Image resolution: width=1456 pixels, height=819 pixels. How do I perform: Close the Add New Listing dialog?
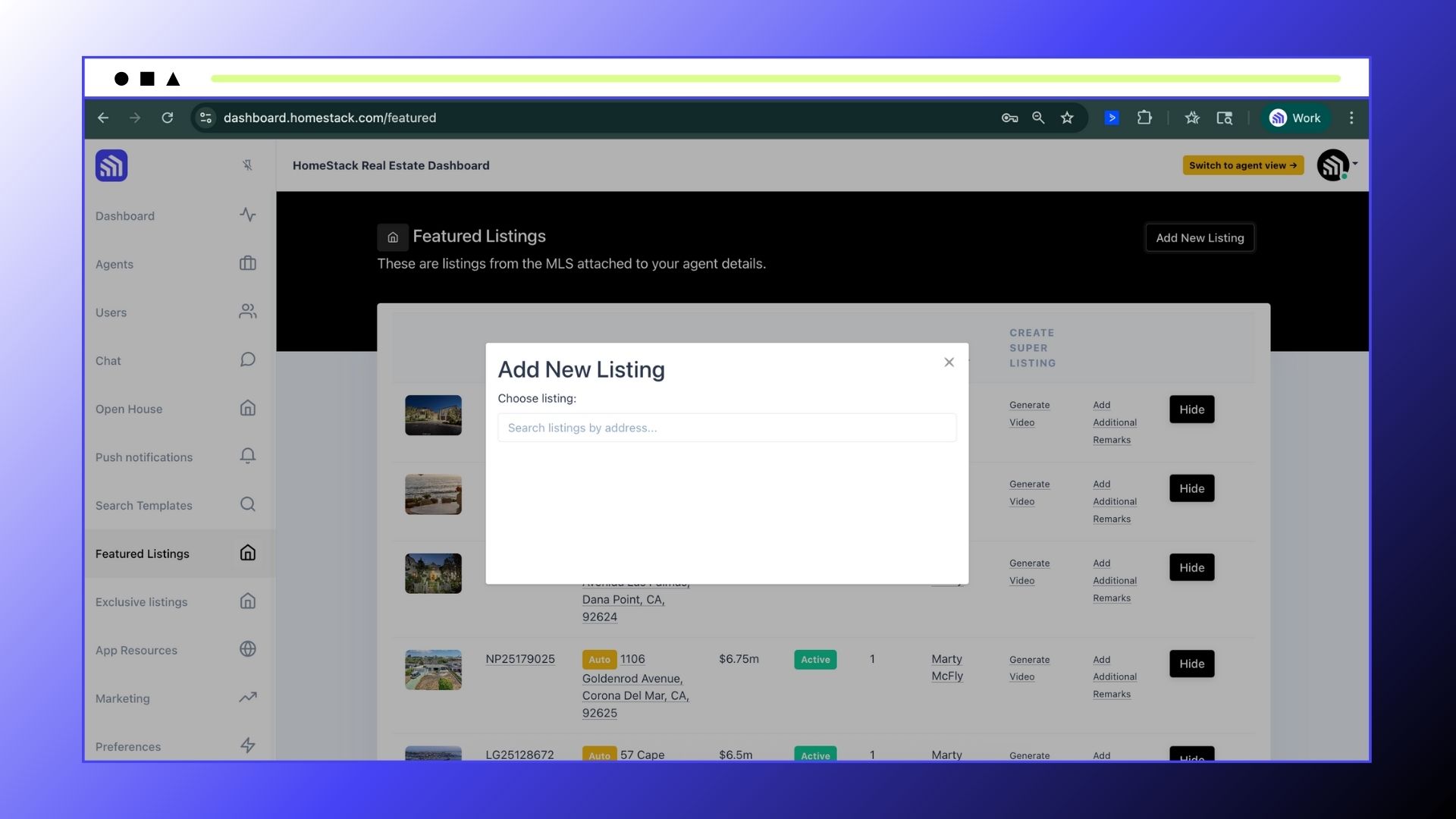coord(949,362)
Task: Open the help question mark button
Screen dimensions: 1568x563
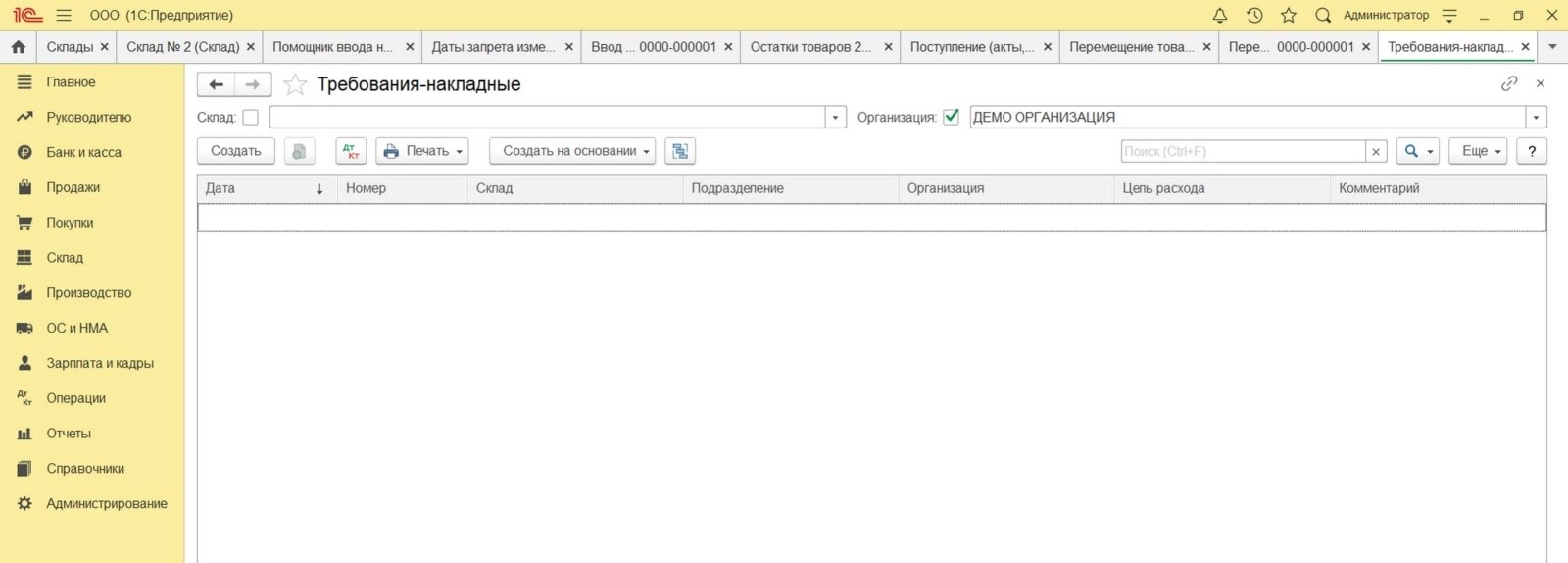Action: (x=1532, y=151)
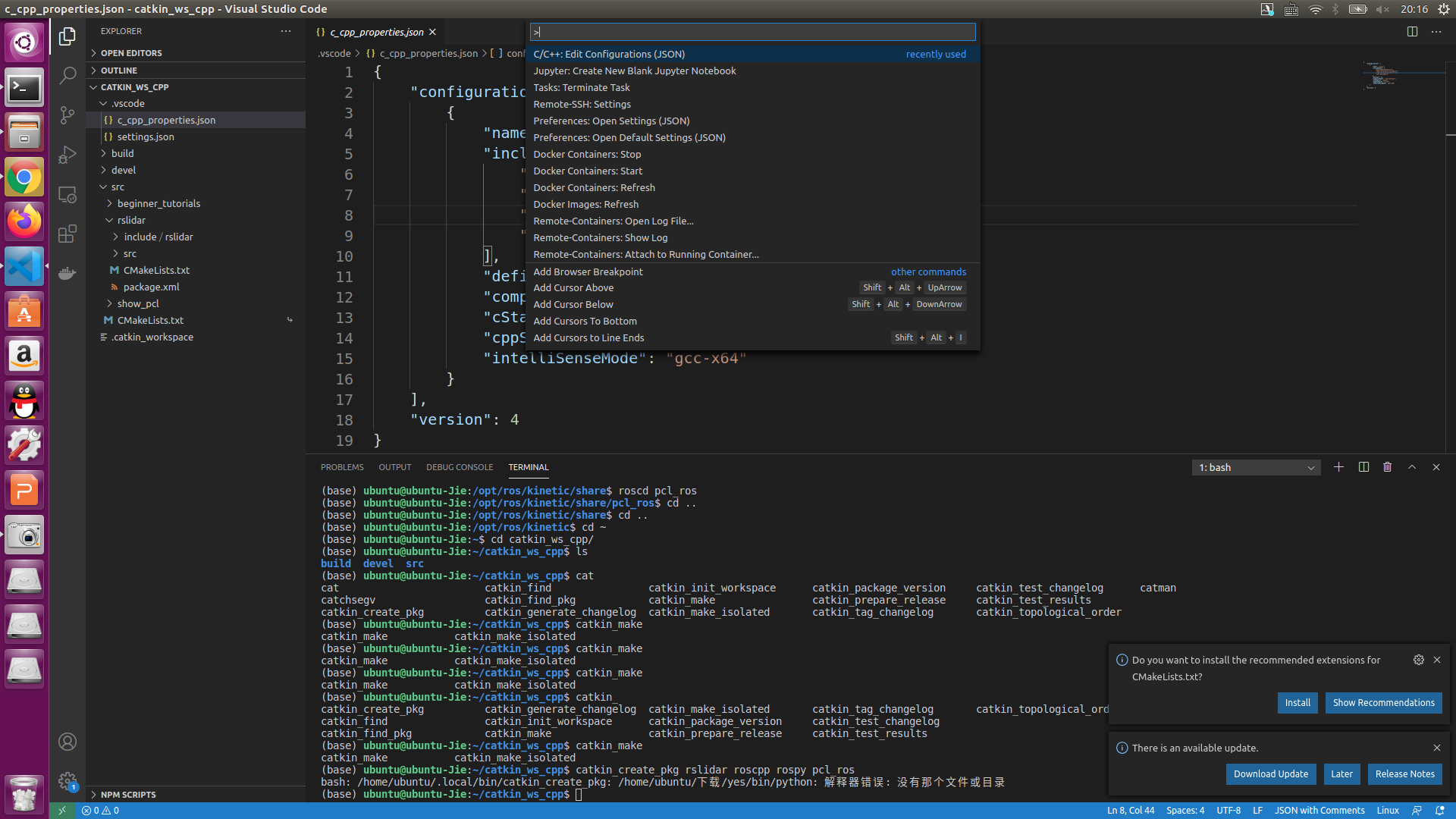Click the Download Update button

tap(1270, 774)
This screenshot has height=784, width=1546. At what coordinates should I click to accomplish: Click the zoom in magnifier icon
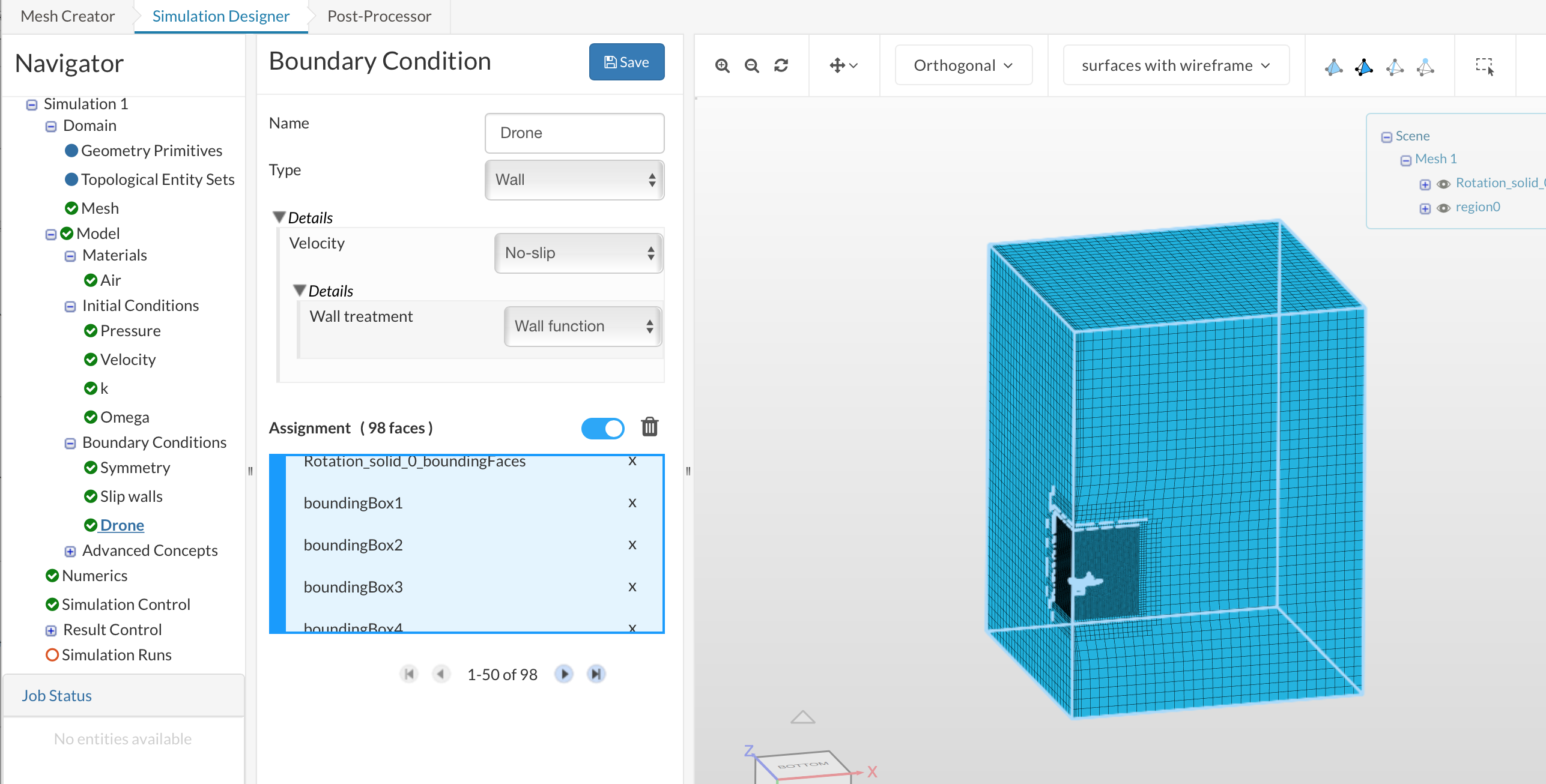[x=722, y=65]
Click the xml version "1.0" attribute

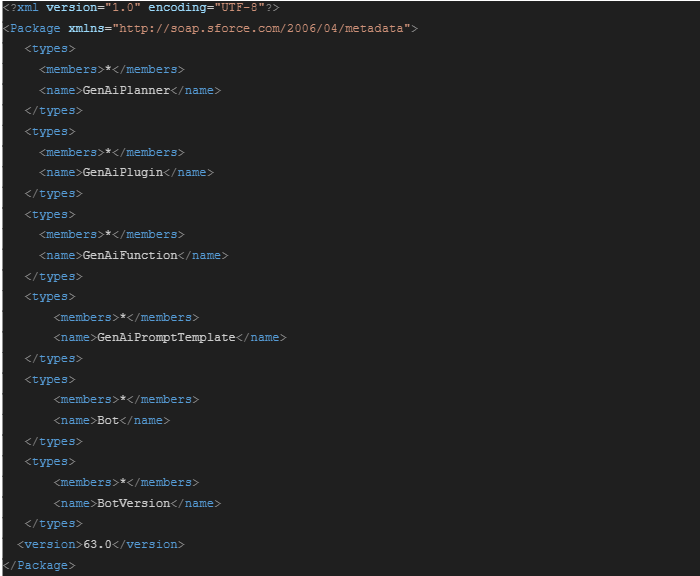tap(93, 8)
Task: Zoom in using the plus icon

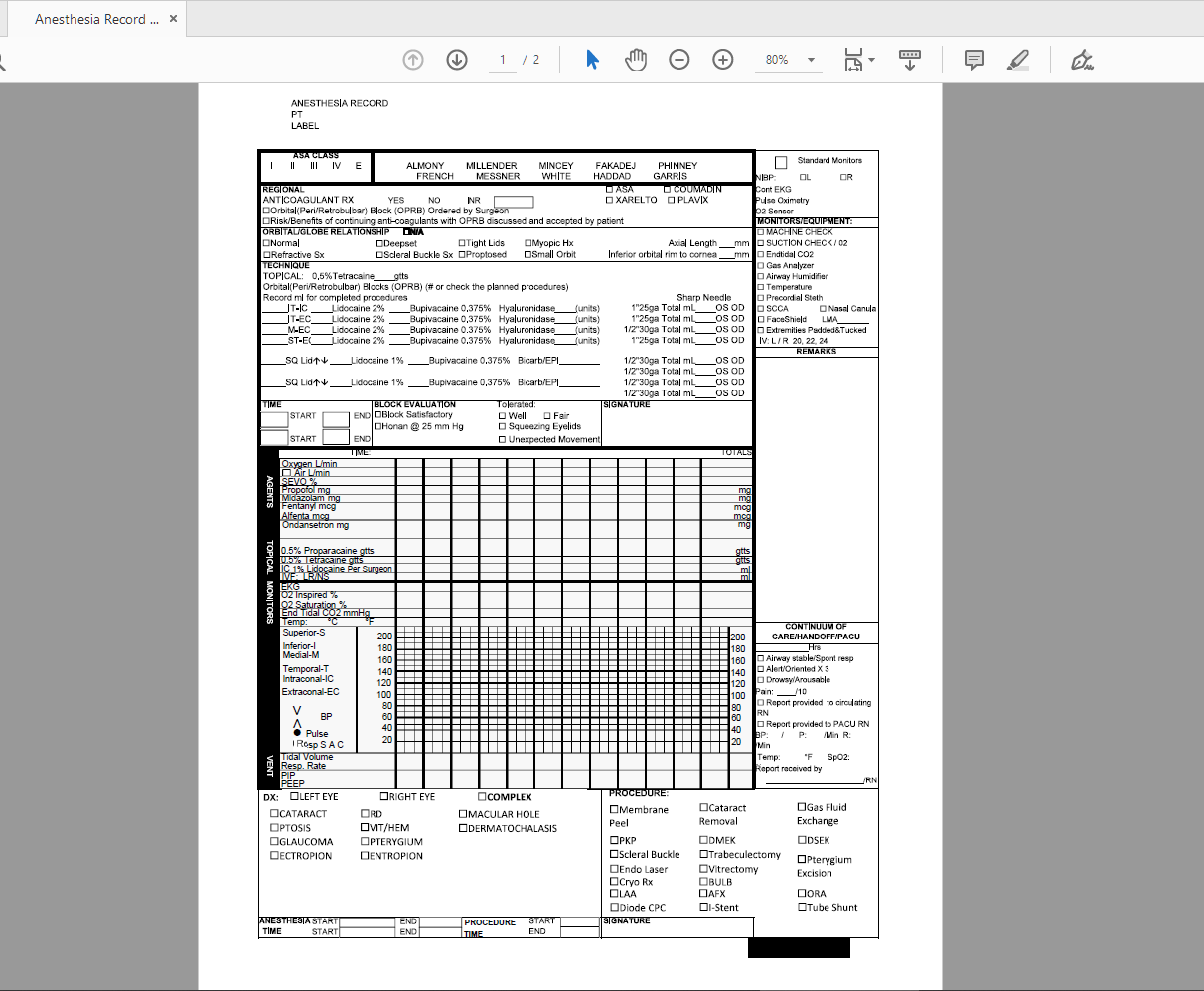Action: point(723,60)
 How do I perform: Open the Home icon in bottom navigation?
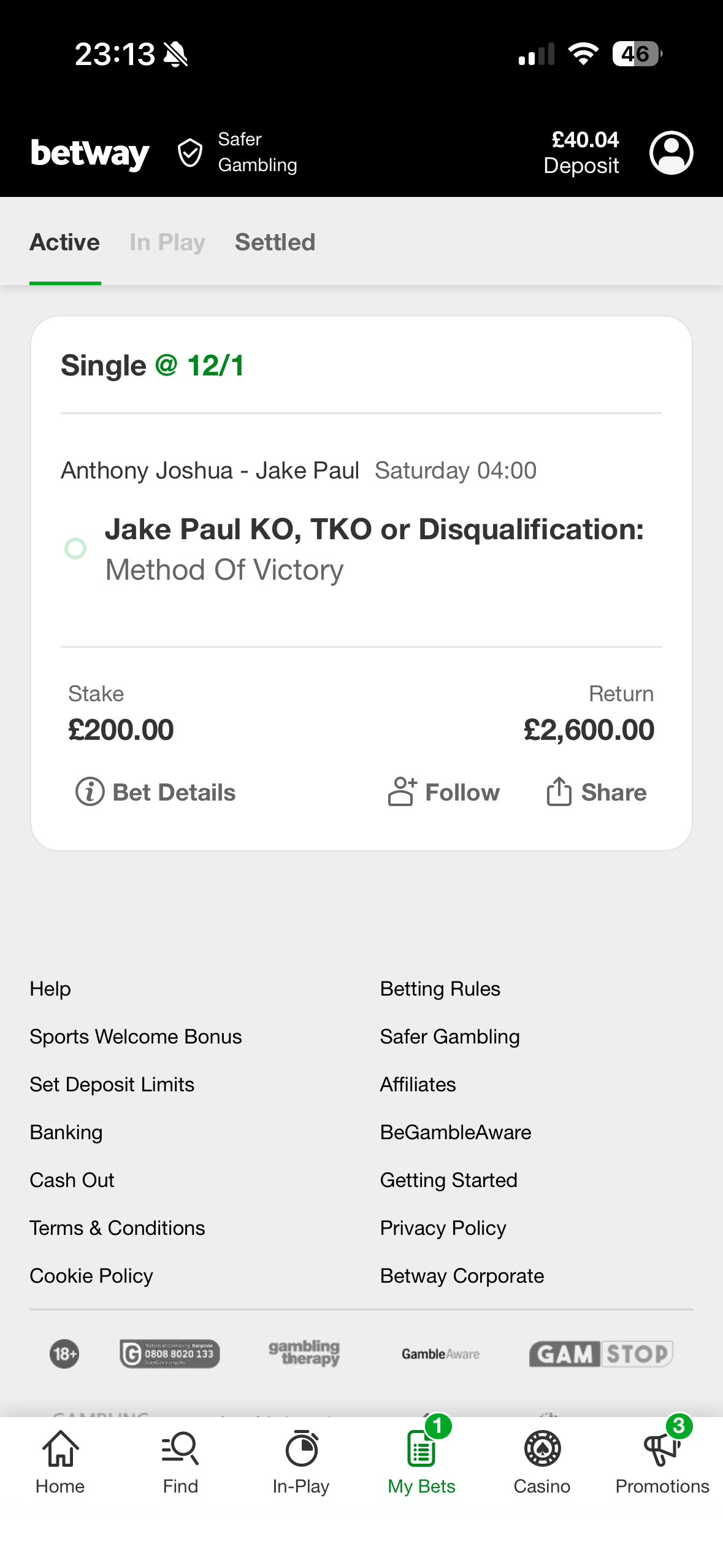(x=60, y=1449)
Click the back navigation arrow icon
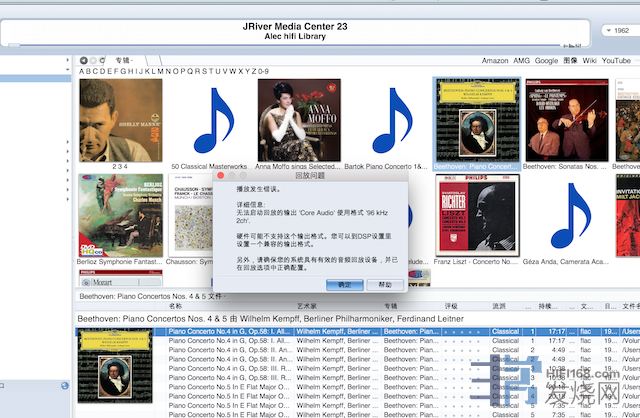Viewport: 640px width, 418px height. (84, 61)
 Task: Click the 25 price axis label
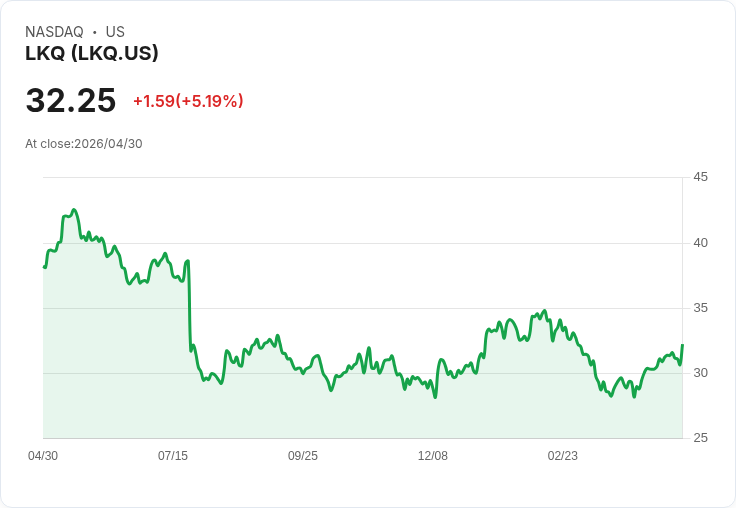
-*-
- [DIRECTIONS] Recast the rows above as a JSON list of strings, one string per line and no entries for blank lines. Leave the pictures out.

- [FINISHED TASK]
[
  "Image resolution: width=1456 pixels, height=819 pixels. How do I perform: Close the Add New Listing dialog?",
  "coord(949,362)",
  "Task: Open the help question mark button",
  "Screen dimensions: 1568x563",
  "Action: (x=1532, y=151)",
  "Click the Download Update button",
  "tap(1270, 774)",
  "This screenshot has height=784, width=1546. At what coordinates should I click to accomplish: Click the zoom in magnifier icon",
  "[x=722, y=65]",
  "Click the xml version \"1.0\" attribute",
  "tap(93, 8)",
  "Task: Zoom in using the plus icon",
  "Action: point(723,60)",
  " How do I perform: Open the Home icon in bottom navigation?",
  "(x=60, y=1449)",
  "Click the back navigation arrow icon",
  "Viewport: 640px width, 418px height. (84, 61)",
  " Task: Click the 25 price axis label"
]